HOW TO COMPLETE THIS TASK:
Exact wording is required: transcribe all the entries and leave the images out.

DATA SHOWN:
===============
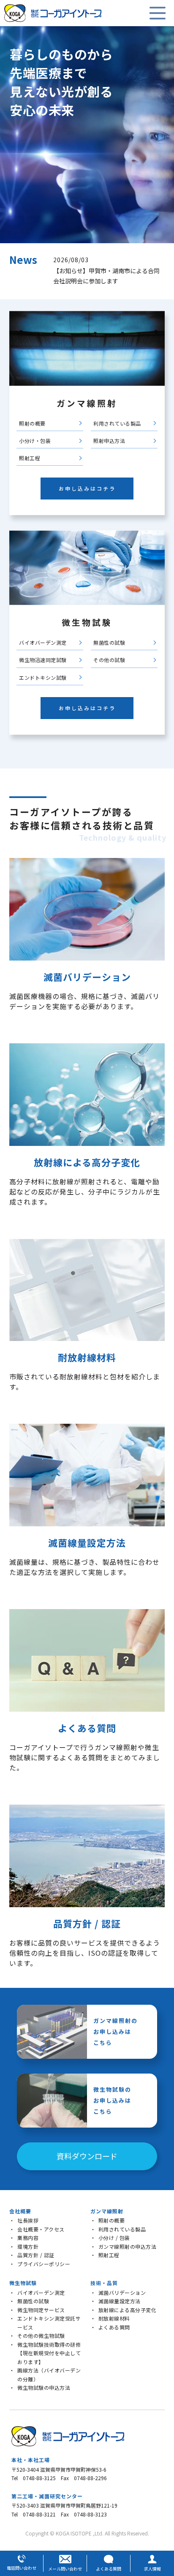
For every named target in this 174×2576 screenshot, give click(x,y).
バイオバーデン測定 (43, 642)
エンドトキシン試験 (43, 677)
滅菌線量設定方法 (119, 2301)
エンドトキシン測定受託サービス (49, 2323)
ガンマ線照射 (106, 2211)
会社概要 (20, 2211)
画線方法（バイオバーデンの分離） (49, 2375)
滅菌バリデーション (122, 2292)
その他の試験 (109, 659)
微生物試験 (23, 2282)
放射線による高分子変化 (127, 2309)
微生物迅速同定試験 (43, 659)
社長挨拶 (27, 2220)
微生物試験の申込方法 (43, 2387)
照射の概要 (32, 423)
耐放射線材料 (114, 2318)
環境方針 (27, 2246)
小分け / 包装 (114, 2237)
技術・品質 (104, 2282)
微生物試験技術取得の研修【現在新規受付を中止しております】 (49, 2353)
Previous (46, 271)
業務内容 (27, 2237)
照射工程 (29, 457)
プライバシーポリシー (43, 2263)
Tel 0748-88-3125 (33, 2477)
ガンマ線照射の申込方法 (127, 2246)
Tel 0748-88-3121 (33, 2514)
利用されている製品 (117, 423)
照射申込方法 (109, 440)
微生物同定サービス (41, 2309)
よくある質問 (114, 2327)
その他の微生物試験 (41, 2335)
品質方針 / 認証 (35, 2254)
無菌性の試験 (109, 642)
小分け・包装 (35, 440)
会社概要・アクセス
===============
FINISHED EXERCISE:
For every named target in this 174×2576 screenshot, give click(x,y).
バイオバーデン測定 (43, 642)
エンドトキシン試験 (43, 677)
滅菌線量設定方法 (119, 2301)
エンドトキシン測定受託サービス (49, 2323)
ガンマ線照射 (106, 2211)
会社概要 (20, 2211)
画線方法（バイオバーデンの分離） (49, 2375)
滅菌バリデーション (122, 2292)
その他の試験 (109, 659)
微生物試験 (23, 2282)
放射線による高分子変化 (127, 2309)
微生物迅速同定試験 (43, 659)
社長挨拶 (27, 2220)
微生物試験の申込方法 (43, 2387)
照射の概要 (32, 423)
耐放射線材料 (114, 2318)
環境方針 (27, 2246)
小分け / 包装 (114, 2237)
技術・品質 (104, 2282)
微生物試験技術取得の研修【現在新規受付を中止しております】 (49, 2353)
Previous (46, 271)
業務内容 (27, 2237)
照射工程 (29, 457)
プライバシーポリシー (43, 2263)
Tel 0748-88-3125 (33, 2477)
ガンマ線照射の申込方法 (127, 2246)
Tel 0748-88-3121 (33, 2514)
利用されている製品 (117, 423)
照射申込方法 (109, 440)
微生物同定サービス (41, 2309)
よくある質問 (114, 2327)
その他の微生物試験 (41, 2335)
品質方針 / 認証 (35, 2254)
無菌性の試験 (109, 642)
小分け・包装 (35, 440)
会社概要・アクセス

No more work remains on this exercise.